La clave es la actitud. Un/a buen/a ligón/a está siempre segur@ de sí mism@ y no tiene miedo de correr riesgos. Sé entusiasta, abiert@ y positiv@. ¡Funcionará!
¿Cómo empezar una conversación? Lo mejor para romper el hielo es saludar y presentarte. Podéis hablar sobre el entorno, pedir ayuda, preguntarle sus gustos y aficiones, contar un chiste, dar una opinión... Asegúrate de que estás tranquil@ y seren@; pero da el paso antes de que la persona en que te has fijado se vaya... ¡y no la vuelvas a ver jamás!
Diviértete. Muéstrate alegre, juguetón/a, espontáne@ y vulnerable.
Utiliza accesorios. Nunca salgas de casa sin un complemento porque ayudan a iniciar una conversación de forma natural. Es un modo de obligar a los demás a hablar contigo. Los mejores accesorios son los perros, los niños, bisutería original, un delicioso perfume, un bolso original de tu tienda preferida, un interesante libro o incluso el periódico.
Tú eres el anfitrión. Cambia tu comportamiento y conviértete en el anfitrión. No te conformes con ser el invitado.

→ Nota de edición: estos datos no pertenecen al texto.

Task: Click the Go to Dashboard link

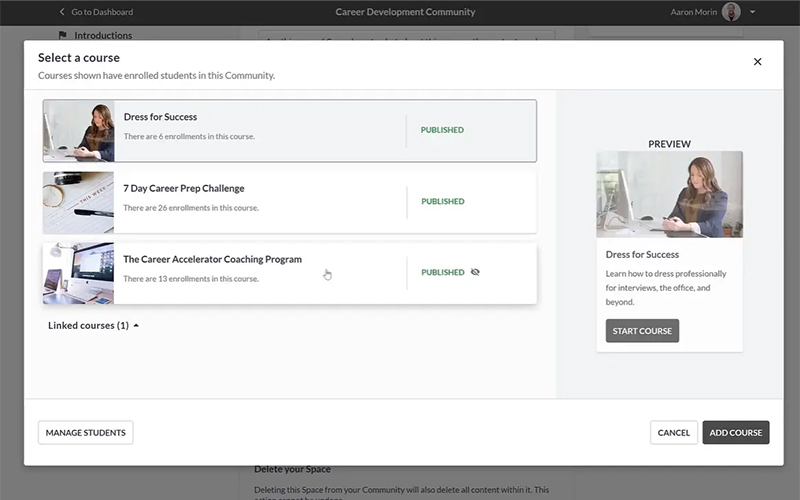Action: [102, 12]
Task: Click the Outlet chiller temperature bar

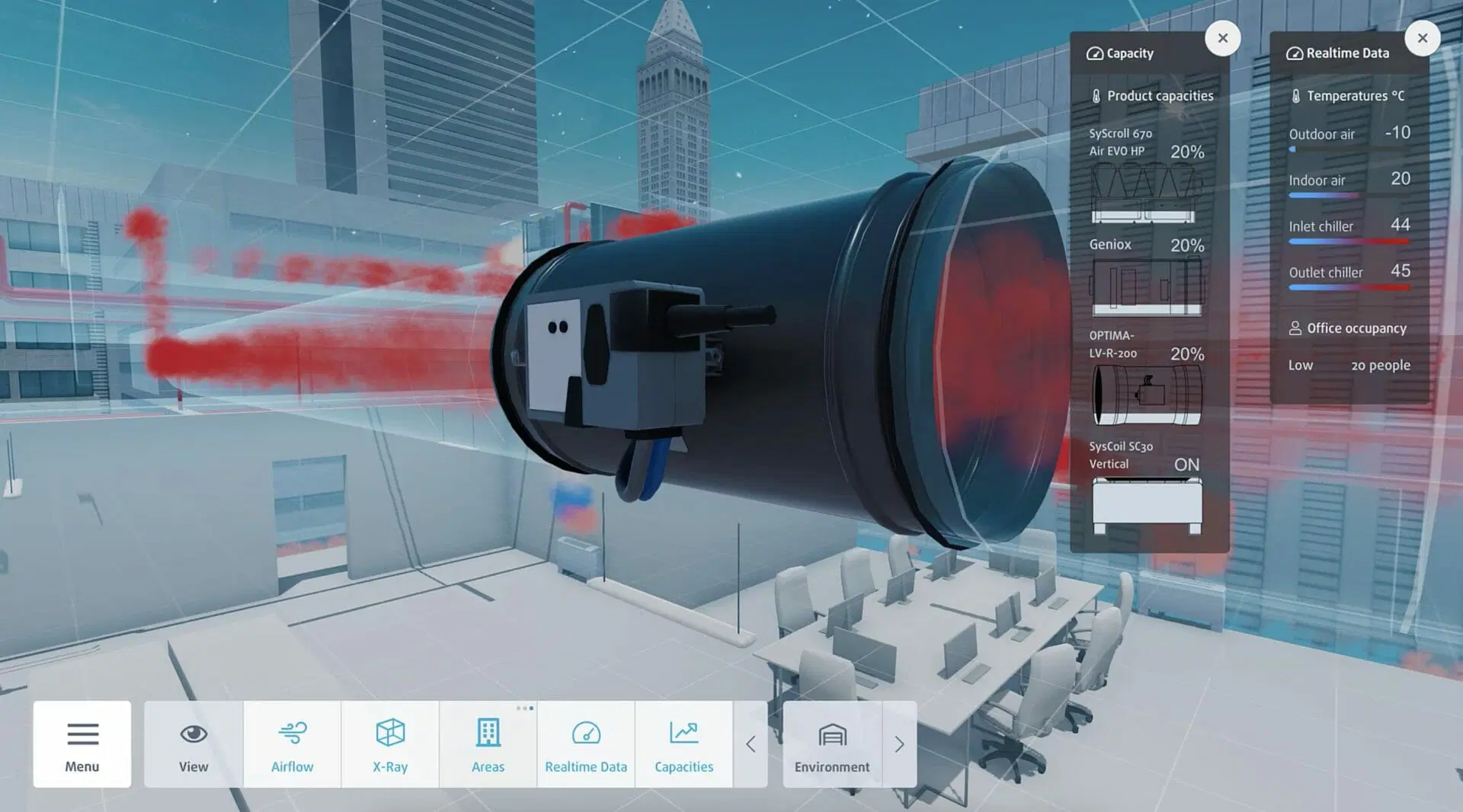Action: tap(1348, 288)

Así, no serás una persona pasiva que está esperando; sino el comité de bienvenida.
El primer paso. Acércate a la persona a la que quieres conocer o con la que te quieres encontrar. Salúdala. Puedes acercarte a ella hasta conseguir el ángulo perfecto para que sea ella quien se fije en ti.

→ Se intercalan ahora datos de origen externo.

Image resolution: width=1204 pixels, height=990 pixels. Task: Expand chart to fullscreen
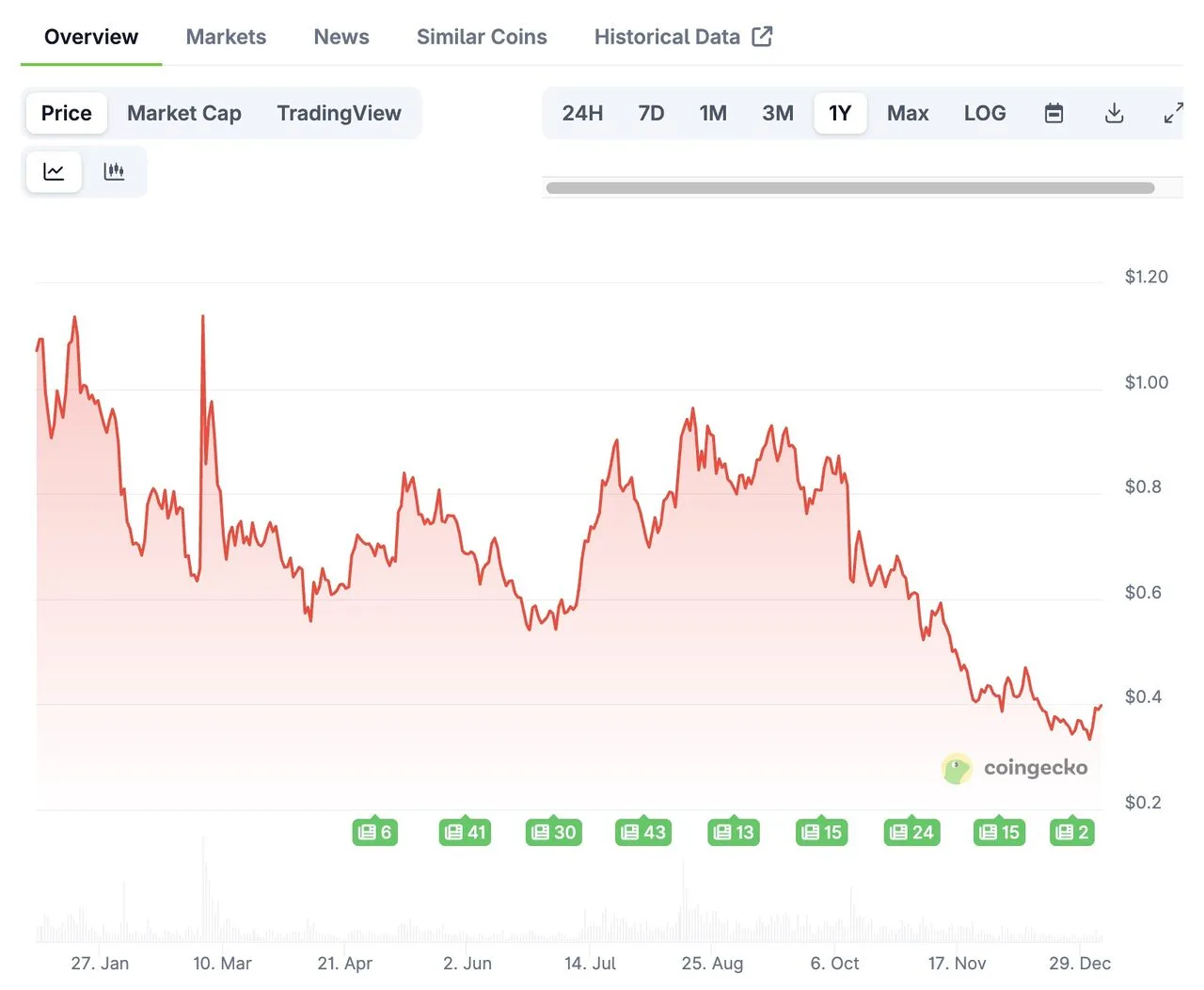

La importancia de escuchar. Tienes dos orejas y una boca para poder escuchar el doble de lo que hablas. Escuchar es un auténtico arte y si lo llegas a dominar, caerá rendid@ a tus pies. Ten en cuenta que a todo el mundo le gusta que le escuchen.
Contacto visual. Haz contacto visual, pero nunca más de 2 o 3 segundos. Luego aparta la vista. Si miras fijamente, puede que deje de desearte.

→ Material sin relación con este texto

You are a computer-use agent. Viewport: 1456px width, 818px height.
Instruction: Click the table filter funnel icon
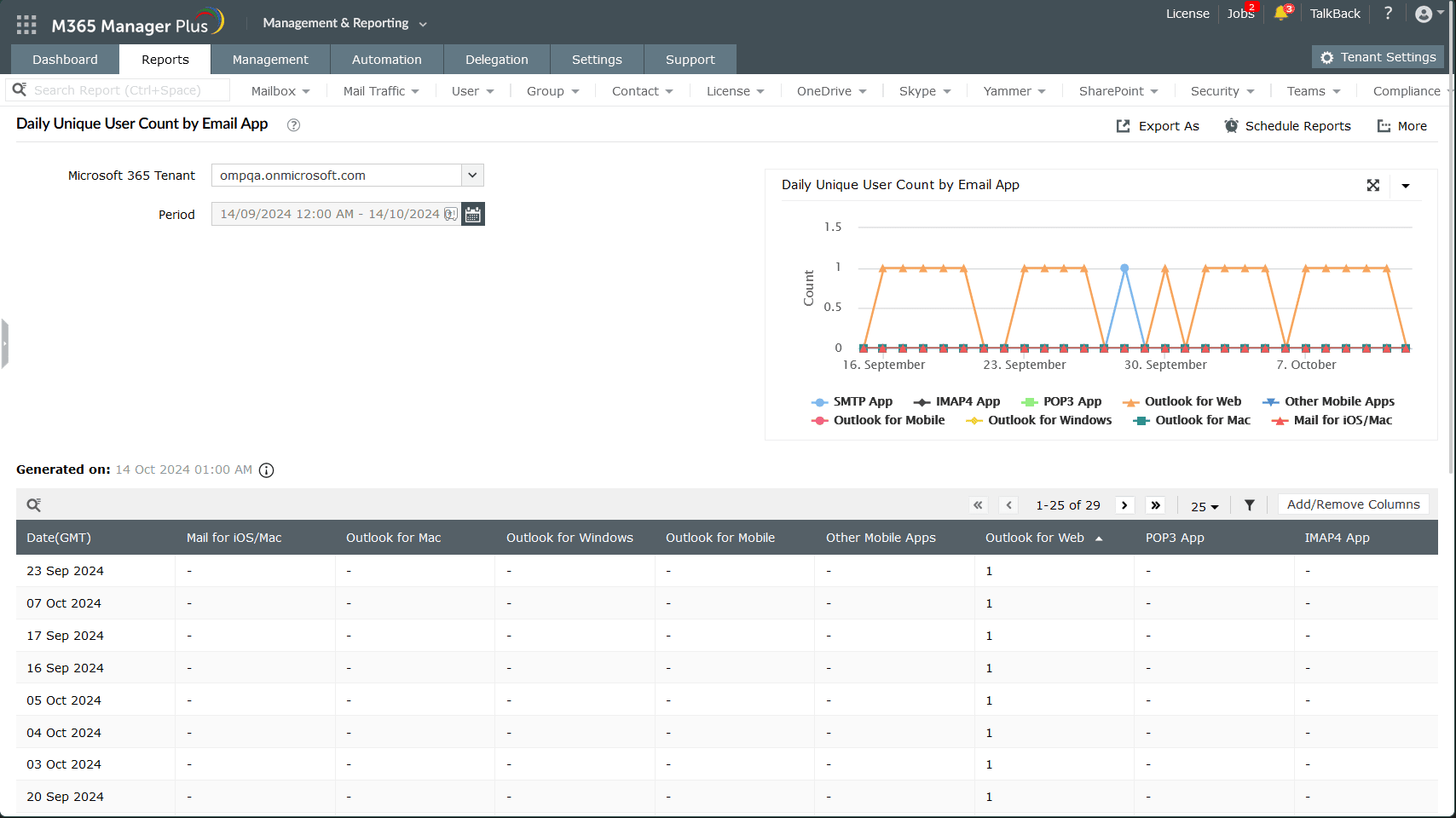click(1249, 505)
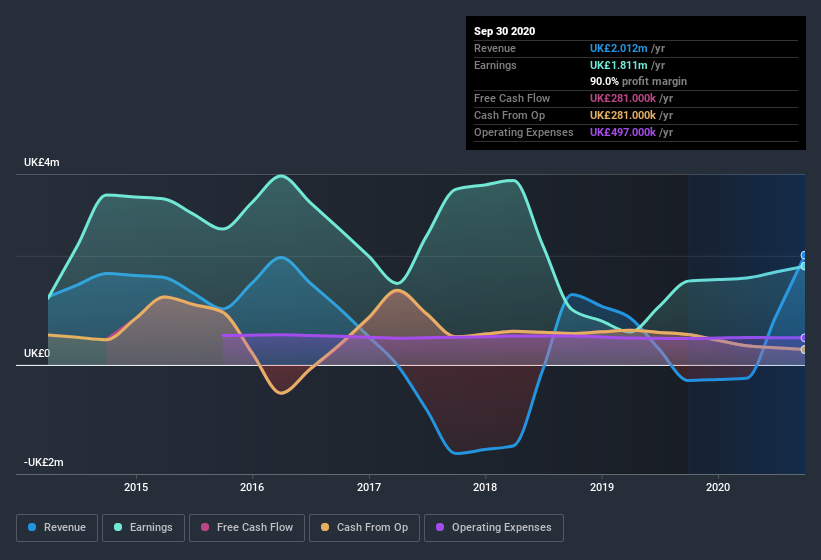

Los piropos. Halaga a esa persona que tanto te gusta. Los mejores cumplidos destacan por su sorpresa. Pensará que son sinceros, auténticos. Y si eres tú quien recibe el piropo, la mejor respuesta es ¡Gracias!.
Sonríe. La sonrisa es contagiosa. Te hará más accesible. Una sonrisa ilumina la cara y acerca a la gente. Te convertirá en un imán. ¡Inténtalo!